▸ **Task goal**
Write out exactly the lines from the first line of the records below through the line that contains "Click the Model", and stop there.

*** Begin section ***

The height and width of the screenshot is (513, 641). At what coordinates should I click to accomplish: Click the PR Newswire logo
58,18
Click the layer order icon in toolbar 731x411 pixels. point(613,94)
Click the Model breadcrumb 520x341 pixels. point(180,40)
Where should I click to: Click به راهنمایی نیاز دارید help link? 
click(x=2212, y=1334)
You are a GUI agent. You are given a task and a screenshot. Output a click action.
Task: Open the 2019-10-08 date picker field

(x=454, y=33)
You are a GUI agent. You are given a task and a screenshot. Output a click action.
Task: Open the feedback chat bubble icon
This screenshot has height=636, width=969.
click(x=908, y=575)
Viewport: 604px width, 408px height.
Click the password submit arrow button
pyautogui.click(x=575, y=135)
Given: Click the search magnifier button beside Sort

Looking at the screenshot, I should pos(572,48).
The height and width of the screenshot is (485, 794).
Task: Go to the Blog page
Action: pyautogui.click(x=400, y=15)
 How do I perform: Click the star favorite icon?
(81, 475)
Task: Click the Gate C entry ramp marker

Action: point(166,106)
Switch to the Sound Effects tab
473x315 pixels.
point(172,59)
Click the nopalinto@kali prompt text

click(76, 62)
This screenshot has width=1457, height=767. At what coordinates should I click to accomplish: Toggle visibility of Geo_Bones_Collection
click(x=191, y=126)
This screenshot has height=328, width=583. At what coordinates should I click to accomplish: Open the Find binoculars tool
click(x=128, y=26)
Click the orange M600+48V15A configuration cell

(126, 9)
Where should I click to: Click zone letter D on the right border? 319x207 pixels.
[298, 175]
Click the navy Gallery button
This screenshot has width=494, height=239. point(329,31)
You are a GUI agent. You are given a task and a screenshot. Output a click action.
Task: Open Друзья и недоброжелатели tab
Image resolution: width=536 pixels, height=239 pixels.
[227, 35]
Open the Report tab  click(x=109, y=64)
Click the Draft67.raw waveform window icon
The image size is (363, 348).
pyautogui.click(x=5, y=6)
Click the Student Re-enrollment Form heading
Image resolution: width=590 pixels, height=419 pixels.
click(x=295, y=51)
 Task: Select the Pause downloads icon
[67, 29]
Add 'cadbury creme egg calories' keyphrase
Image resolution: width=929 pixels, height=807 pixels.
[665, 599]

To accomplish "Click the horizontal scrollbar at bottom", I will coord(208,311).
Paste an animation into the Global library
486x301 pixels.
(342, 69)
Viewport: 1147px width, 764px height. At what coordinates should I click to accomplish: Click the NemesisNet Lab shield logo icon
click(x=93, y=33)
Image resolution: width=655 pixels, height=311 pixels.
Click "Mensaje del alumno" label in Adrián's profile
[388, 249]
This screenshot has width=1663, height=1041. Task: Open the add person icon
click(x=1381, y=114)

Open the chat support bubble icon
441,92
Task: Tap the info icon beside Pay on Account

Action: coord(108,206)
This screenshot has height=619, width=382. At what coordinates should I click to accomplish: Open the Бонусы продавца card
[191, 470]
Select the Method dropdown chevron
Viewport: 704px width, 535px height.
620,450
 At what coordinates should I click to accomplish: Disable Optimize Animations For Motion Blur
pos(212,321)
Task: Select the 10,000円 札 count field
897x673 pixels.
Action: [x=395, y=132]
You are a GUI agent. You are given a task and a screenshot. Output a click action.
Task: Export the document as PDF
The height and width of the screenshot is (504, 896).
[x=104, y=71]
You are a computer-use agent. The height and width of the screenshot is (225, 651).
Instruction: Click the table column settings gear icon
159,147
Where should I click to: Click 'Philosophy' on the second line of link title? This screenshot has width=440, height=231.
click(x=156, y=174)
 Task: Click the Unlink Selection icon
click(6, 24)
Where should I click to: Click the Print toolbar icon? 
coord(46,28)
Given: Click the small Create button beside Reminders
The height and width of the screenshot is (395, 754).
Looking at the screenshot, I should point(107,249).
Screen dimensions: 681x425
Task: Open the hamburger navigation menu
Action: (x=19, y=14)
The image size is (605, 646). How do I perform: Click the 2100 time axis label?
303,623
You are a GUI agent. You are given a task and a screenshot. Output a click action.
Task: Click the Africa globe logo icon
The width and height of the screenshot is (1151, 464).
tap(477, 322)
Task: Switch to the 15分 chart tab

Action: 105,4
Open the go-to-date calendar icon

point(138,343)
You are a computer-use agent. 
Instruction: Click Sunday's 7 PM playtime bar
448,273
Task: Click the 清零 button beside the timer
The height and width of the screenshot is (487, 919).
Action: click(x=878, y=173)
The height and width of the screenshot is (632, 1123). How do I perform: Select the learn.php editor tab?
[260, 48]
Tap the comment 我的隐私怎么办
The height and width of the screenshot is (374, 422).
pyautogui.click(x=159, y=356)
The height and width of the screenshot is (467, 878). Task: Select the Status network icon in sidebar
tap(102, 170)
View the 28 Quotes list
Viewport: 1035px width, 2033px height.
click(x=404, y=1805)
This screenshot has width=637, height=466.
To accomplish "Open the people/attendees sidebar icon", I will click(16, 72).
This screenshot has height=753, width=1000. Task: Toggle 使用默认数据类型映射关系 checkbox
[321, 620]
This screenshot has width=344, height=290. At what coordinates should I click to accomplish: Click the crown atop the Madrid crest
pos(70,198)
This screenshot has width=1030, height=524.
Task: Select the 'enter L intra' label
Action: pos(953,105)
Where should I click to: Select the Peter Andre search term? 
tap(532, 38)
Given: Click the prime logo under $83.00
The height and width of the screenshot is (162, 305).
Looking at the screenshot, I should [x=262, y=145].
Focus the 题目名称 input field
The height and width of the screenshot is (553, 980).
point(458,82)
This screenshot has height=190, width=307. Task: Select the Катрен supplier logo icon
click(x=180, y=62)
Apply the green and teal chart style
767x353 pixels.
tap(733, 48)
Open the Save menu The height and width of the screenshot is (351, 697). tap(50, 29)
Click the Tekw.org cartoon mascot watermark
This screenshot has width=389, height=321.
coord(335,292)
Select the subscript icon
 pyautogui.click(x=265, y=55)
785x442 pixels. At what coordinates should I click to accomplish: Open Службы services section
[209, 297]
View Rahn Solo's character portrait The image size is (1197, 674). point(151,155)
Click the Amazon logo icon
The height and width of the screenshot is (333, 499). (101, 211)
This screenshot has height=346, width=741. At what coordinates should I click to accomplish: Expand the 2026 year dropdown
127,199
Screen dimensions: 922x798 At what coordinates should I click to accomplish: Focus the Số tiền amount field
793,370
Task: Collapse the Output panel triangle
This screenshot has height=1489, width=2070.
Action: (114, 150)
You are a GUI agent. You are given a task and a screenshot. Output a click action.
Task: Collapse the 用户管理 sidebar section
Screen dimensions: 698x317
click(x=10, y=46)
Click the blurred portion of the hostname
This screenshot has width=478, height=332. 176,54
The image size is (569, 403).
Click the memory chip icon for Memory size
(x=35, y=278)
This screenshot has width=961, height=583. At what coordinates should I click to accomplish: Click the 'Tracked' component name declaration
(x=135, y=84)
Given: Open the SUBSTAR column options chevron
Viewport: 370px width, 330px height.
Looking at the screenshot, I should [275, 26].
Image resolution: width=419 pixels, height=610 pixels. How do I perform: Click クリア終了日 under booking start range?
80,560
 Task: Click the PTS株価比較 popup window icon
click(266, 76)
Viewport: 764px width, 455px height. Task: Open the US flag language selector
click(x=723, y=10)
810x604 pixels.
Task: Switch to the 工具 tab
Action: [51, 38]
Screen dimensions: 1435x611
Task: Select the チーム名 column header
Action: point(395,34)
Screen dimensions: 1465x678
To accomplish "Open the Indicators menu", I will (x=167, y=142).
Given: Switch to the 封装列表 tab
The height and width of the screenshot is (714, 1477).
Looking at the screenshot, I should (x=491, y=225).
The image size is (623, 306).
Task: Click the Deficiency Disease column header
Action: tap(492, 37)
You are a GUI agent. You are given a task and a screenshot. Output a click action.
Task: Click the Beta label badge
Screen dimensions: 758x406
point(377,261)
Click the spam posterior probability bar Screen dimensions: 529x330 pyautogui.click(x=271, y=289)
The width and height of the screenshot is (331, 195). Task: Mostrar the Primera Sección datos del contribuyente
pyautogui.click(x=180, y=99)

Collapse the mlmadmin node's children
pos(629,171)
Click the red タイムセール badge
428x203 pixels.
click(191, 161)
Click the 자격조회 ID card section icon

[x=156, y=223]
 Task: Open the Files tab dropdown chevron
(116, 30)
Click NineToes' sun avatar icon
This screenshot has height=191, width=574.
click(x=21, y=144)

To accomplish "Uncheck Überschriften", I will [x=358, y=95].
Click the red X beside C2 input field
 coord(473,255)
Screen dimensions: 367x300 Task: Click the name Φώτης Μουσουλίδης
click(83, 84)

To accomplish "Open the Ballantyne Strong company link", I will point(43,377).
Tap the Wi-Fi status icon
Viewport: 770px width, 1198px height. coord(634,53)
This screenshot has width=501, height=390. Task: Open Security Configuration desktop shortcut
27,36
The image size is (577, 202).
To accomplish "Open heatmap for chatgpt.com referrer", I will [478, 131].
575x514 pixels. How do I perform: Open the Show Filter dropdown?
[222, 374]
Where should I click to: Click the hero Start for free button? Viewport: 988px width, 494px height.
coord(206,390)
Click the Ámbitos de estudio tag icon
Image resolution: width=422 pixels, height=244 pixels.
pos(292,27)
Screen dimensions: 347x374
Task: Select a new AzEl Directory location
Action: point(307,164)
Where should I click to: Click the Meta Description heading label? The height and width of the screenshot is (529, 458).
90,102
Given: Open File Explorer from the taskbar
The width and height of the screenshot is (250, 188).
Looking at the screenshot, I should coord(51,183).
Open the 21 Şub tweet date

*** End section ***

▸ **Worked solution**
The height and width of the screenshot is (513, 641). At what coordinates should I click to accomplish: Click the PR Newswire logo
58,18
Click the layer order icon in toolbar 731x411 pixels. point(613,94)
Click the Model breadcrumb 520x341 pixels. point(180,40)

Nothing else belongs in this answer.